START Excerpted records

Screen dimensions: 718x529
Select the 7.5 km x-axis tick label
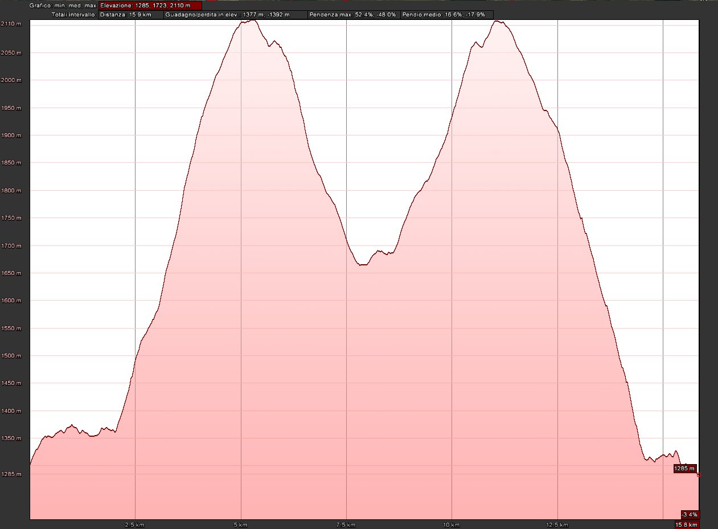pyautogui.click(x=346, y=524)
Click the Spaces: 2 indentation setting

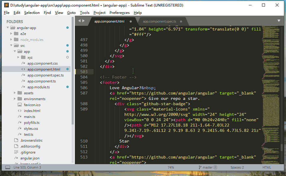[237, 167]
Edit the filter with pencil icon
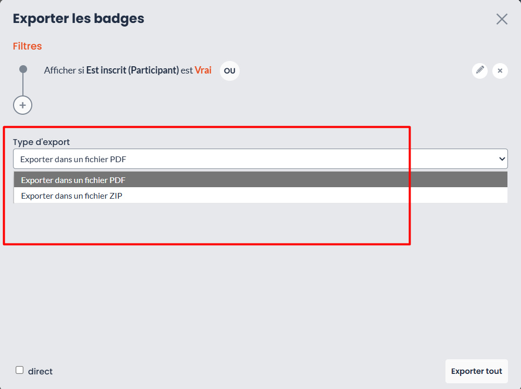Viewport: 521px width, 389px height. (480, 70)
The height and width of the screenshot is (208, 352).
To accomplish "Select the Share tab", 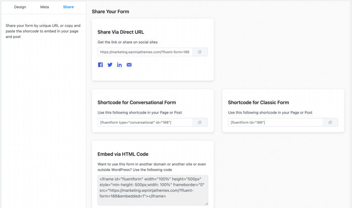I will (x=68, y=7).
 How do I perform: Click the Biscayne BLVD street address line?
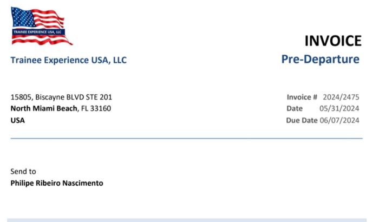[62, 97]
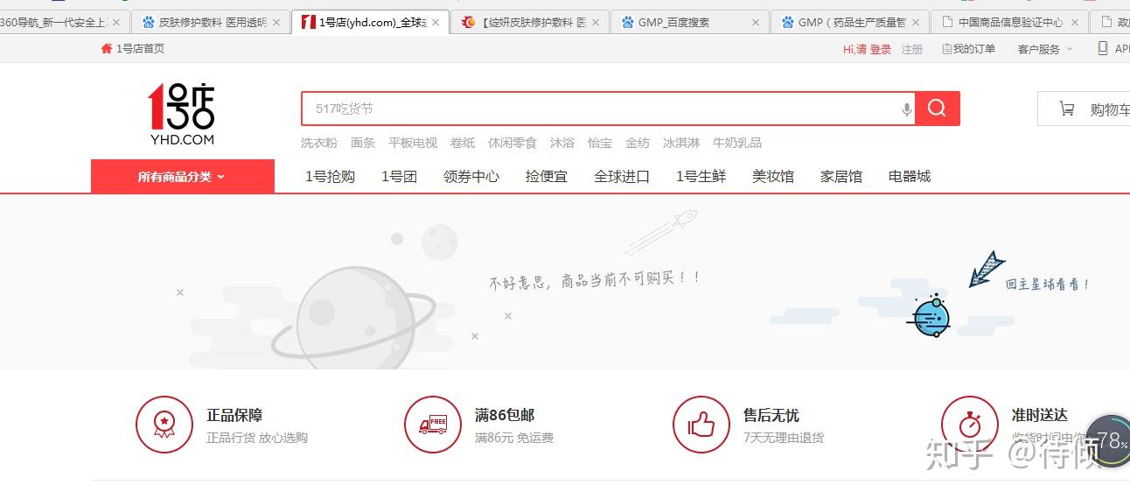The image size is (1130, 499).
Task: Open the 全球进口 navigation item
Action: tap(622, 176)
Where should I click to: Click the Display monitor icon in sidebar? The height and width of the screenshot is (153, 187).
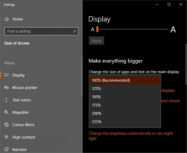6,75
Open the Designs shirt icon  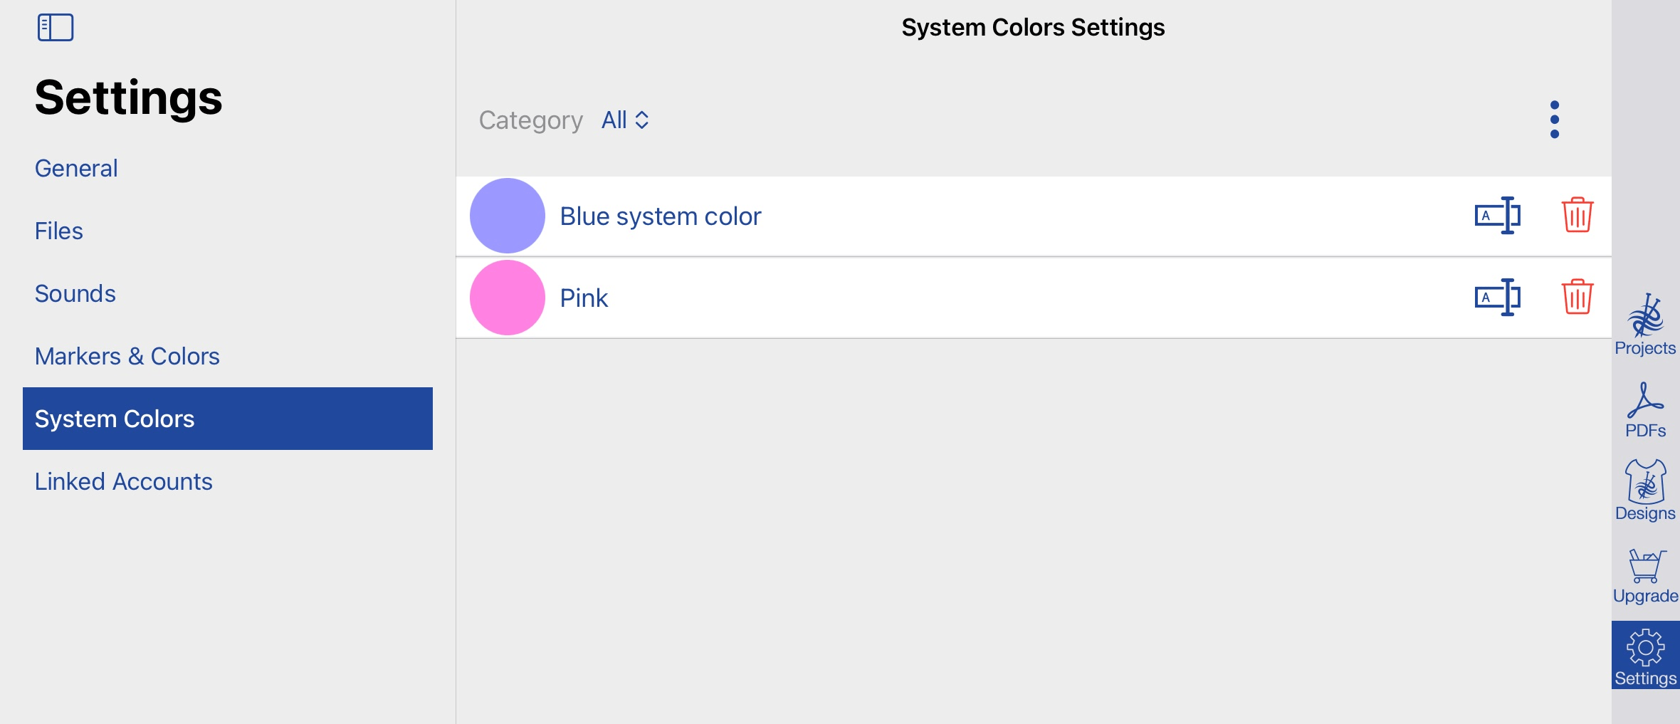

END Excerpted records

What the task requires
None of the pictures belong in the result. Print exactly the lines from the one containing "Where should I" through the final line of the entries.

Task answer
Where should I click to: Click the Display monitor icon in sidebar? The height and width of the screenshot is (153, 187).
6,75
Open the Designs shirt icon  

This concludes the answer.